Two maidens approached. One wore a cap of two staring colors, denoting the
class of persons to which she belonged. They poured out the liquor, and made
the most friendly gesticulations; while a cold perspiration trickled down the
back of the poor Councillor.
"What's to be the end of this! What's to become of me!" groaned he; but he was
forced, in spite of his opposition, to drink with the rest. They took hold of
the worthy man; who, hearing on every side that he was intoxicated, did not in
the least doubt the truth of this certainly not very polite assertion; but on
the contrary, implored the ladies and gentlemen present to procure him a
hackney-coach: they, however, imagined he was talking Russian.

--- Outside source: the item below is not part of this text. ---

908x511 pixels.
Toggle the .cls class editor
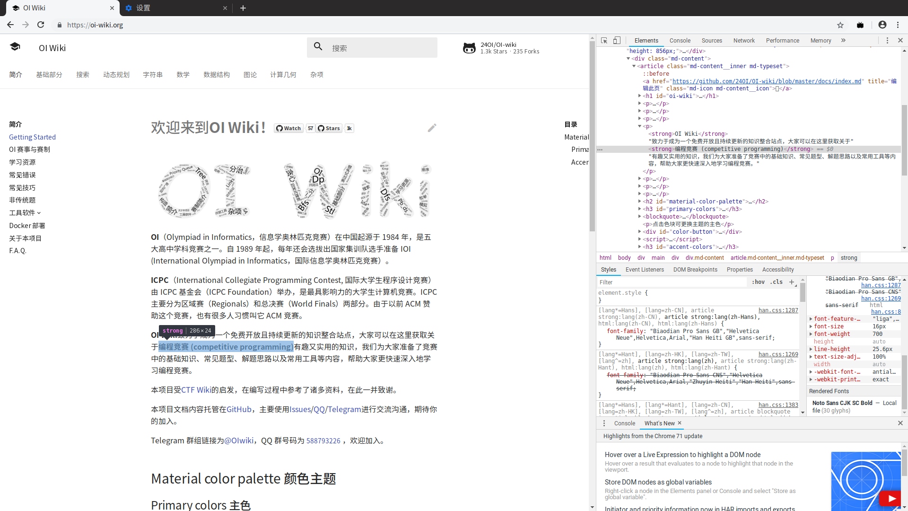(x=776, y=282)
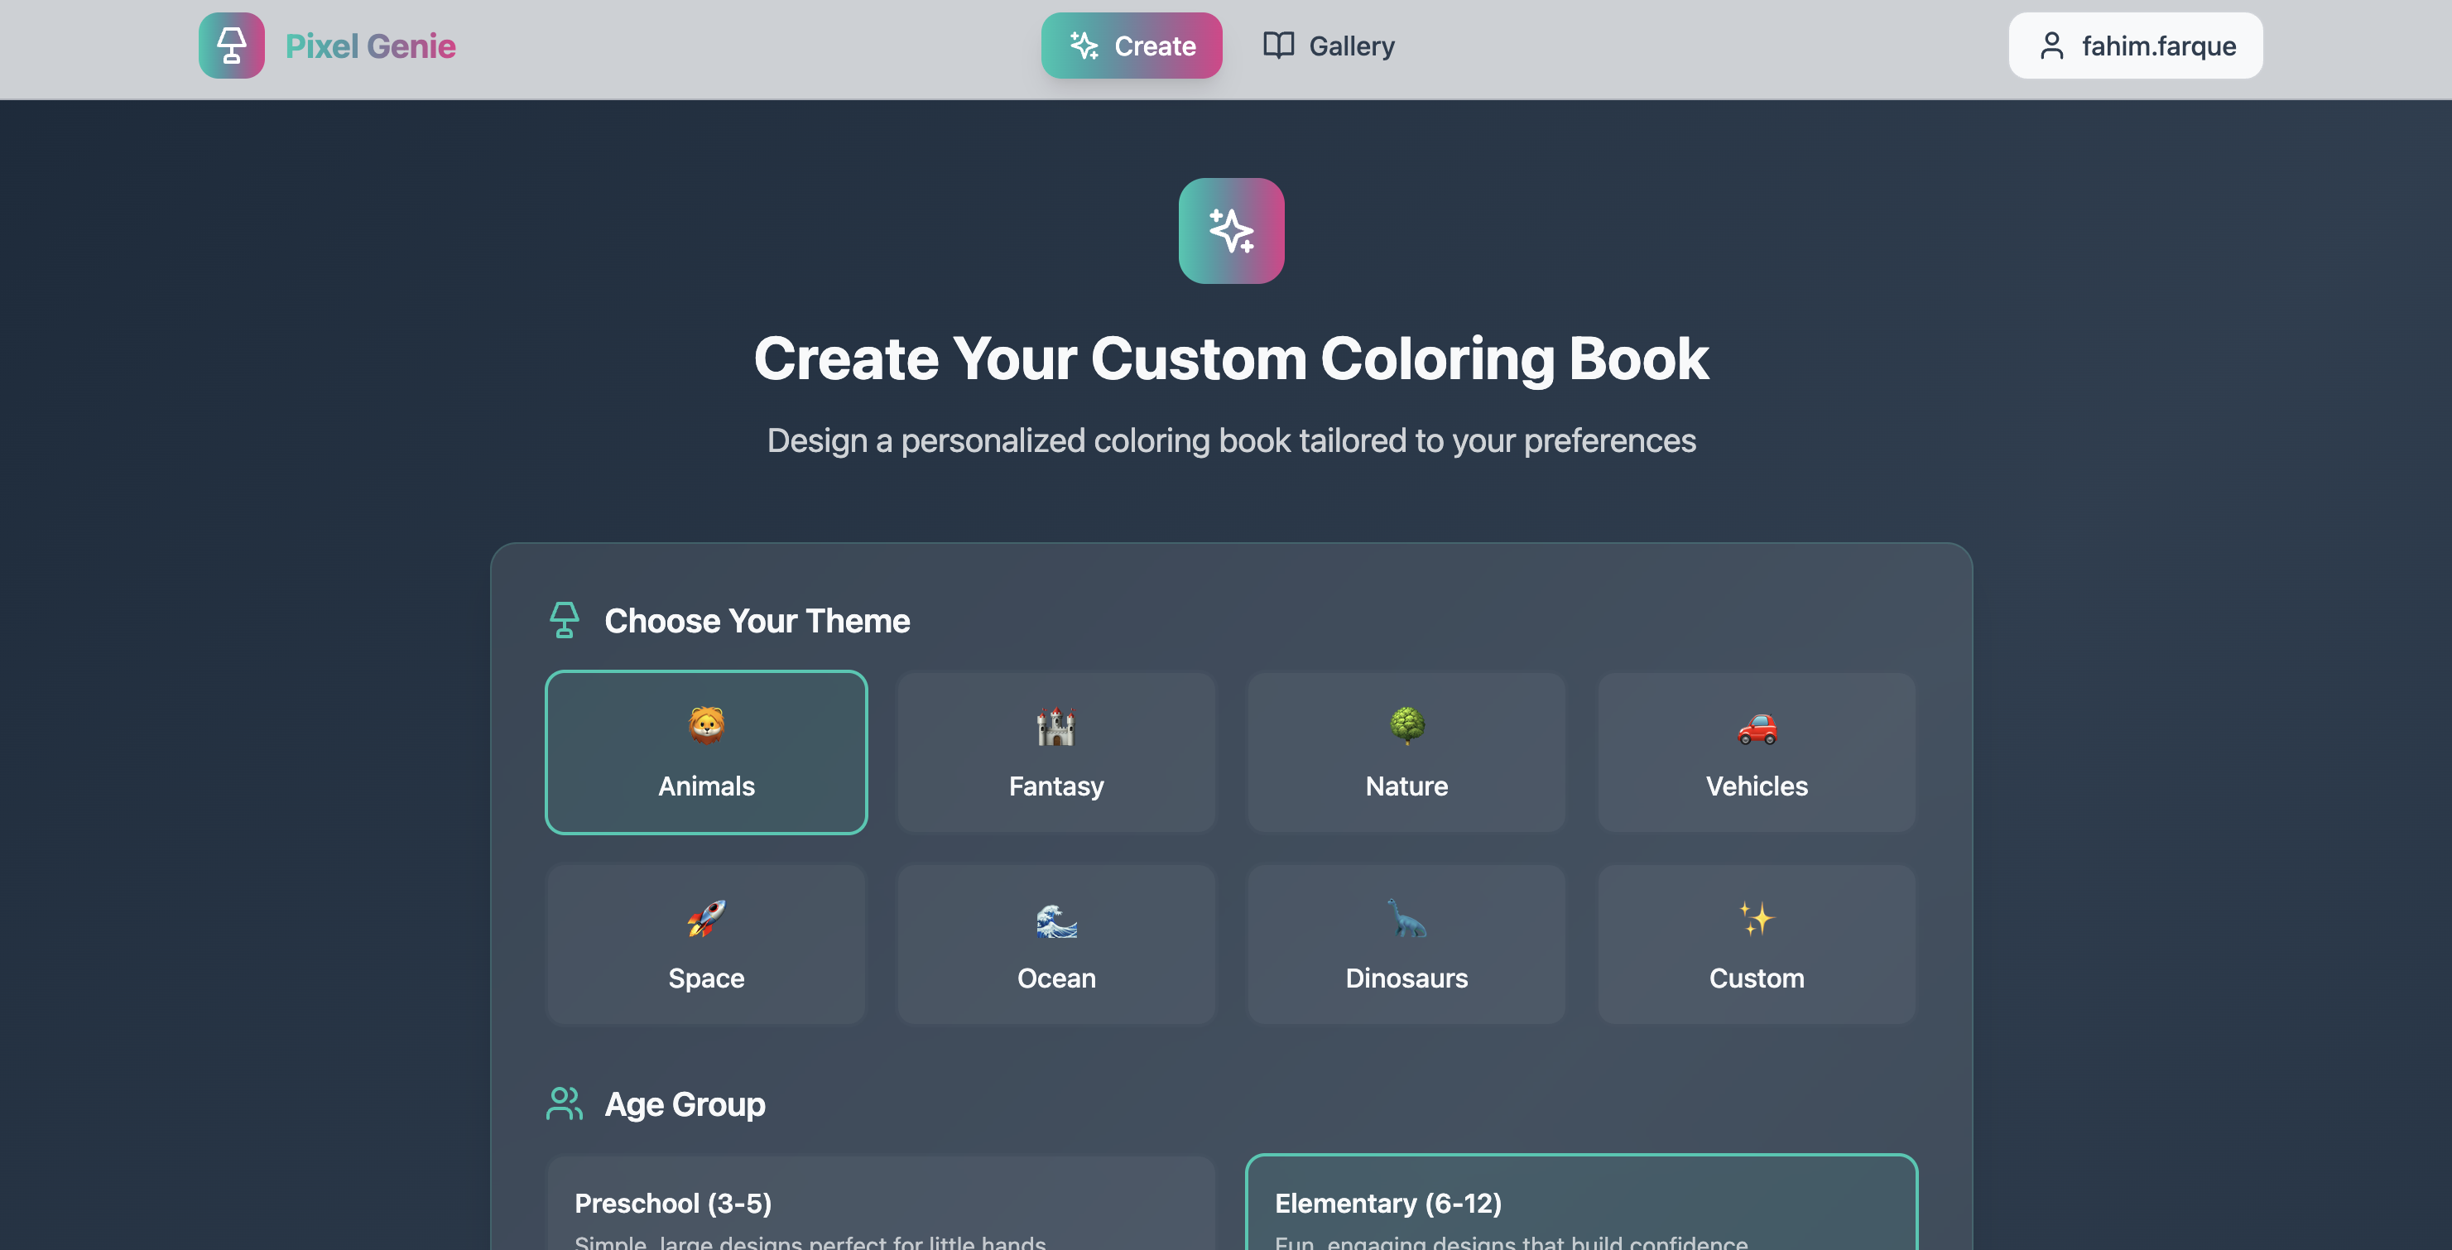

Never before, he thought, had he been in such a coarse and ignorant company;
one might almost fancy the people had turned heathens again. "It is the most
dreadful moment of my life: the whole world is leagued against me!" But
suddenly it occurred to him that he might stoop down under the table, and then
creep unobserved out of the door. He did so; but just as he was going, the
others remarked what he was about; they laid hold of him by the legs; and now,
happily for him, off fell his fatal shoes--and with them the charm was at an
end.
The Councillor saw quite distinctly before him a lantern burning, and behind
this a large handsome house. All seemed to him in proper order as usual; it
was East Street, splendid and elegant as we now see it. He lay with his feet
towards a doorway, and exactly opposite sat the watchman asleep.
"Gracious Heaven!" said he. "Have I lain here in the street and dreamed? Yes;
'tis East Street! How splendid and light it is! But really it is terrible
what an effect that one glass of punch must have had on me!"
Two minutes later, he was sitting in a hackney-coach and driving to
Frederickshafen. He thought of the distress and agony he had endured, and
praised from the very bottom of his heart the happy reality--our own
time--which, with all its deficiencies, is yet much better than that in which,
so much against his inclination, he had lately been.
III. The Watchman's Adventure
"Why, there is a pair of galoshes, as sure as I'm alive!" said the watchman,
awaking from a gentle slumber. "They belong no doubt to the lieutenant who
lives over the way. They lie close to the door."